### Task to carry out
Could you express the lines below as a JSON list of strings, with one string per line, blank lines omitted, and the pictures left out?

### Records supplied
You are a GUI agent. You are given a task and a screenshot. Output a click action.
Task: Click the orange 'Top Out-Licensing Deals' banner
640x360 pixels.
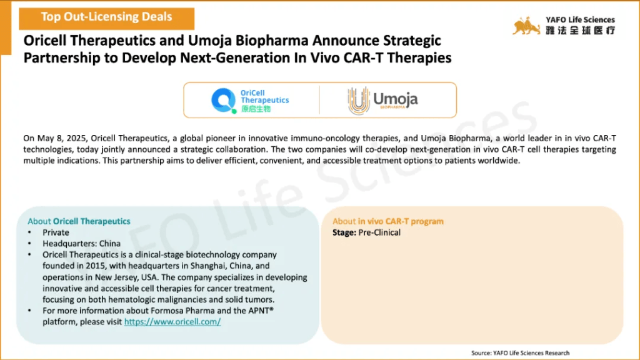click(106, 18)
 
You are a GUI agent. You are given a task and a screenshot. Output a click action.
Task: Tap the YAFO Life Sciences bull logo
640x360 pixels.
click(526, 26)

### Solved exercise
[
  "You are a GUI agent. You are given a task and a screenshot. Output a click action.",
  "Task: Click the orange 'Top Out-Licensing Deals' banner",
  "640x360 pixels.",
  "click(106, 18)",
  "You are a GUI agent. You are given a task and a screenshot. Output a click action.",
  "Task: Tap the YAFO Life Sciences bull logo",
  "640x360 pixels.",
  "click(526, 26)"
]